# STATED TASK
How many lines of the entries below contain the string "resolution"? Matching is case-sensitive, and the reply should be the number alone.

# DATASET RECORDS
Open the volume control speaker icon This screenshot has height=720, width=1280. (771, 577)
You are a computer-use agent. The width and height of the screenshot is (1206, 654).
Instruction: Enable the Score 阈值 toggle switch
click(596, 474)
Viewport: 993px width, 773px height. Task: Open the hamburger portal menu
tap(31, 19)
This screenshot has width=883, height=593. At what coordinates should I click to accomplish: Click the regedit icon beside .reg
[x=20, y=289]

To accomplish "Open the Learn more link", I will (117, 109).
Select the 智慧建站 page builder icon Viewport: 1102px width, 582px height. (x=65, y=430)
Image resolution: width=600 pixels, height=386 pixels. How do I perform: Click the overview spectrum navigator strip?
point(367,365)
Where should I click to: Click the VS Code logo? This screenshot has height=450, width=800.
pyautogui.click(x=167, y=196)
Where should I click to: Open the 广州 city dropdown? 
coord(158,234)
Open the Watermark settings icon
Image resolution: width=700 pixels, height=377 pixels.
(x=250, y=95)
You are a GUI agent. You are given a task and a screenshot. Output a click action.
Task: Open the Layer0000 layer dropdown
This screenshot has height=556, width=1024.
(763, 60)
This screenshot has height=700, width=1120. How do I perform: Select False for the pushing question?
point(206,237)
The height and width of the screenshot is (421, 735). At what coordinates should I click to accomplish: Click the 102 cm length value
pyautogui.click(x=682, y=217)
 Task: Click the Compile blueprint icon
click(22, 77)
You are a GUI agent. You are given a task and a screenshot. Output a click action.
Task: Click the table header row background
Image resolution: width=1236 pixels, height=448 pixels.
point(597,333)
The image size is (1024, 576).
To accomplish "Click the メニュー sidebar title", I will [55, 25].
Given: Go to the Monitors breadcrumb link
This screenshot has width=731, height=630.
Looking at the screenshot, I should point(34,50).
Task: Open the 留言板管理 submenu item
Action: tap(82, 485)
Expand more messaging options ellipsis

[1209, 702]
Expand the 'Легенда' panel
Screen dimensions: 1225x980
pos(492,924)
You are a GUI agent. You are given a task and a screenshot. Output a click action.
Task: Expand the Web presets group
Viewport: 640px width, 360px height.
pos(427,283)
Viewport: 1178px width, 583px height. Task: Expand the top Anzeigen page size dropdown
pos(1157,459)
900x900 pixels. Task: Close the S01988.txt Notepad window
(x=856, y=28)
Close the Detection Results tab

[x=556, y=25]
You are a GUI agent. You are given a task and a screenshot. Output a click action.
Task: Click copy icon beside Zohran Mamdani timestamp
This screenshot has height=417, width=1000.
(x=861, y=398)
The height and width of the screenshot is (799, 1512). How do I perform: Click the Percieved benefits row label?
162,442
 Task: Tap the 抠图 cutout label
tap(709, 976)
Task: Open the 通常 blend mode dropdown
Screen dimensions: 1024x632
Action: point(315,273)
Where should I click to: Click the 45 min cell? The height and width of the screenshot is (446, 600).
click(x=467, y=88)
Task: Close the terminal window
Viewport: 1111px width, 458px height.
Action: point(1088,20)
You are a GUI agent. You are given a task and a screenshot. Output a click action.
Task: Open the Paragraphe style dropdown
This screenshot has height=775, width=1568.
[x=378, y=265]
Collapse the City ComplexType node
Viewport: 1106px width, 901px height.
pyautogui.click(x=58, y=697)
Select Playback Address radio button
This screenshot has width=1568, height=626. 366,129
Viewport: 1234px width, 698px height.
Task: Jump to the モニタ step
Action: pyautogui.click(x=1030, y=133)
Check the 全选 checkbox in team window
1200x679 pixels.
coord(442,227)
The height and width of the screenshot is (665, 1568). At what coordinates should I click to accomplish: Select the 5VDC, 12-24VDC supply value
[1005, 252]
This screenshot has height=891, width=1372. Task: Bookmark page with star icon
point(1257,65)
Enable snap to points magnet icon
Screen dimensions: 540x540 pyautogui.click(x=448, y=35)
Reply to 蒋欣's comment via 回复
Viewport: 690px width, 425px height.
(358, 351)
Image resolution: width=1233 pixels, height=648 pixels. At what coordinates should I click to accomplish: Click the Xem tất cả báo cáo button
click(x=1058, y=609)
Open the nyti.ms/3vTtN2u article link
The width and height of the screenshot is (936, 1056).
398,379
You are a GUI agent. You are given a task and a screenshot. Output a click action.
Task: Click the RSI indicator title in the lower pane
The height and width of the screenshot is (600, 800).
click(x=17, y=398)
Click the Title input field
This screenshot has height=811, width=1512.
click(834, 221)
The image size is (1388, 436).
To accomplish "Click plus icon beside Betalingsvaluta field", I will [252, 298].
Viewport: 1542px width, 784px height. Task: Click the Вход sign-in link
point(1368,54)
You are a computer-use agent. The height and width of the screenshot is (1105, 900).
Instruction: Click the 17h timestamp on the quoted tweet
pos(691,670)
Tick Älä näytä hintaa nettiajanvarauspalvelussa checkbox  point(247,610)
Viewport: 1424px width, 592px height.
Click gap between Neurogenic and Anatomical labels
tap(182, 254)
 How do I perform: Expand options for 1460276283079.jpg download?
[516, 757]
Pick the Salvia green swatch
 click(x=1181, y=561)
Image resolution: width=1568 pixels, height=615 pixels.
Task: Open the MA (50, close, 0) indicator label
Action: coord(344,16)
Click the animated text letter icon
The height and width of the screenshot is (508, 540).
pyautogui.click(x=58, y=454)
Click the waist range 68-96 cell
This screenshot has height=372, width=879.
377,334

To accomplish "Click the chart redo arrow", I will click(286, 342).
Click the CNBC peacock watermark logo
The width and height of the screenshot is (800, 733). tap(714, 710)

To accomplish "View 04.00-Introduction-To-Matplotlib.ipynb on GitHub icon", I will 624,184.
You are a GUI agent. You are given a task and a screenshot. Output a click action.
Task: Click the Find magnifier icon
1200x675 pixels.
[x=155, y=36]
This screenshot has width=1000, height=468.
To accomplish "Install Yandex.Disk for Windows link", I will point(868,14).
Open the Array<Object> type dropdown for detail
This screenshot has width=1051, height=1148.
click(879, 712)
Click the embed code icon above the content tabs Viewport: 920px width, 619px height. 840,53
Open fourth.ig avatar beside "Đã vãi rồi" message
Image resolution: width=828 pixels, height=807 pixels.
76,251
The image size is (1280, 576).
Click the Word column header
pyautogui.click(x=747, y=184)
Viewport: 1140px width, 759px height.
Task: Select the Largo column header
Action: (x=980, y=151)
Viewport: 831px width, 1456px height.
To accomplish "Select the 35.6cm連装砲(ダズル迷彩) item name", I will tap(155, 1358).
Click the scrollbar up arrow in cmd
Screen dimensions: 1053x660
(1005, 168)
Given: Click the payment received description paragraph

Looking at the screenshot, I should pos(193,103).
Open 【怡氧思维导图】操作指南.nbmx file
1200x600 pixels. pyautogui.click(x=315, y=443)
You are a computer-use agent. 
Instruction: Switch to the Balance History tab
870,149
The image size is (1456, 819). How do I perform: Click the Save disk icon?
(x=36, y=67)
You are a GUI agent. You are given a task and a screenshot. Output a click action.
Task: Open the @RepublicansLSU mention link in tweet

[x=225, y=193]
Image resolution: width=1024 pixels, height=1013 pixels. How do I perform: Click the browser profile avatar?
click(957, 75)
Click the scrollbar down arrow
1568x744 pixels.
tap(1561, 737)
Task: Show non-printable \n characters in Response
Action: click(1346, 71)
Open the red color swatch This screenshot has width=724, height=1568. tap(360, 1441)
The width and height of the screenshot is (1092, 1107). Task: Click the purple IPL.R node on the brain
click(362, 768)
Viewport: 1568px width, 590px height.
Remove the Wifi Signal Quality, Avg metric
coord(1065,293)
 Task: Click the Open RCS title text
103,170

# EXERCISE SOLUTION
7